Elias, a former Afghanistan analyst at the National Security Archive in Washington, DC, was asked, along with several dozen other scholars, for her response to the proposition that the US should normalize relations with the Taliban government.
Elias disagreed with the statement. “Official recognition will not shift the Taliban’s policies toward women, aid, or al Qaeda,” she wrote. “The Taliban are reliably obstinate and duplicitous with the international community about their affiliations with pro-Taliban terrorist groups, as well as the complex political and ideological motivations for their devastating policies toward women,” she continued. Elias said the prospect of full diplomatic recognition is “one of the few levers the United States has in negotiations with the Taliban, and Washington might need it acutely in the future.”
She also said that cooperation with the Taliban on issues like counterterrorism and aid should be fully pursued, “even though it is much less efficient without official diplomatic ties. Yet the costs of giving up on human rights and surrendering one of the few concessions the United States can use as an incentive toward future cooperation makes waiting seem like the best of a set of bad options,” she added. Read more. (Also among the scholars tapped by Foreign Affairs was Seth Jones ’95, senior vice president at the Center for Strategic and International Studies. He too disagreed with the proposition.)

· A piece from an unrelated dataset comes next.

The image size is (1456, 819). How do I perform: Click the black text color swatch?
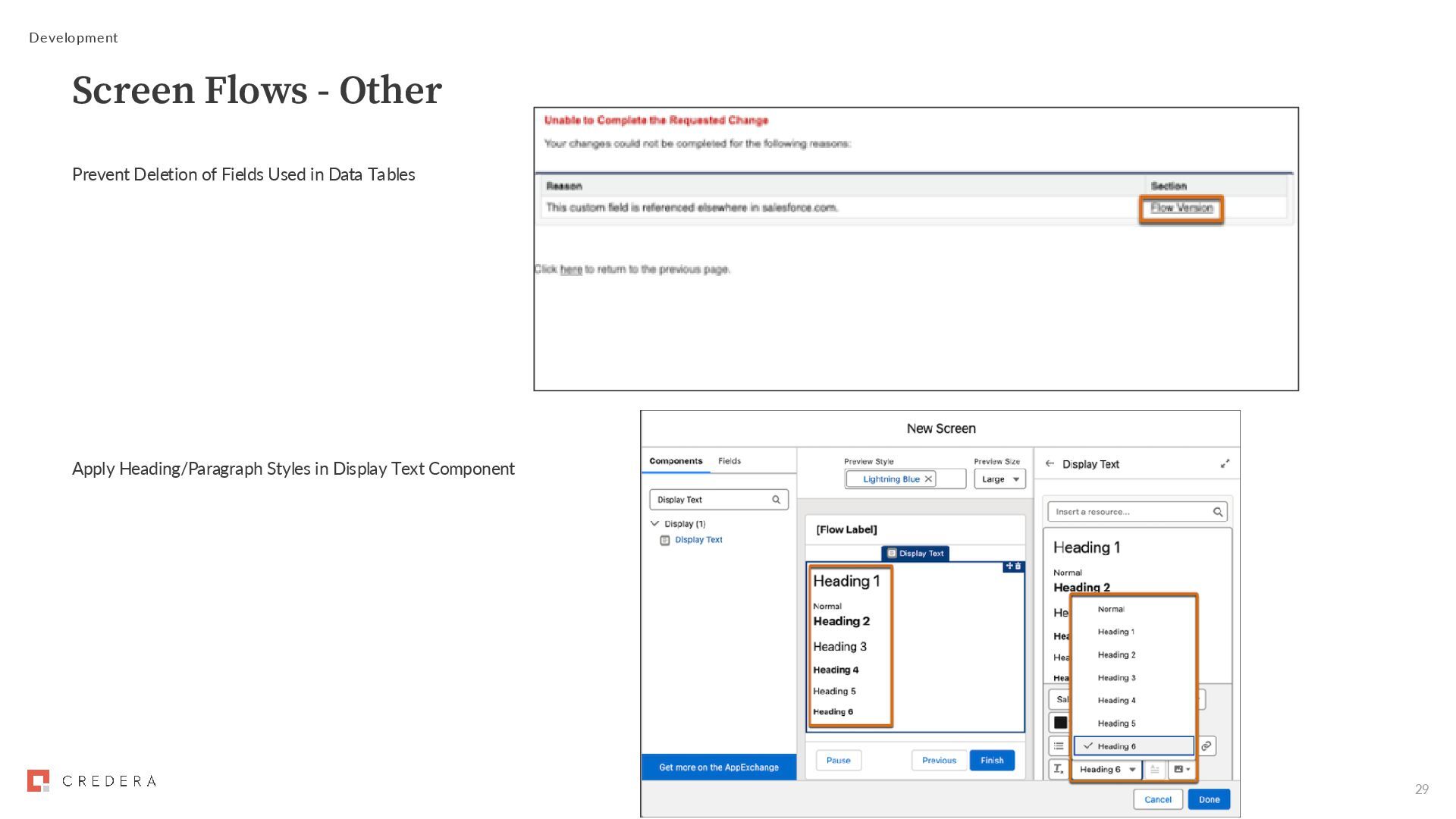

Elias is the author of Why Allies Rebel: Defiant Local Partners in Counterinsurgency Wars (Cambridge University Press, 2020), which has won numerous awards, including the 2022 Best Book prize by the International Security Studies Section of the International Studies Association. Her latest book project examines structural flaws in US counterinsurgency doctrine, looking at interventions in Afghanistan, Iraq, and Vietnam.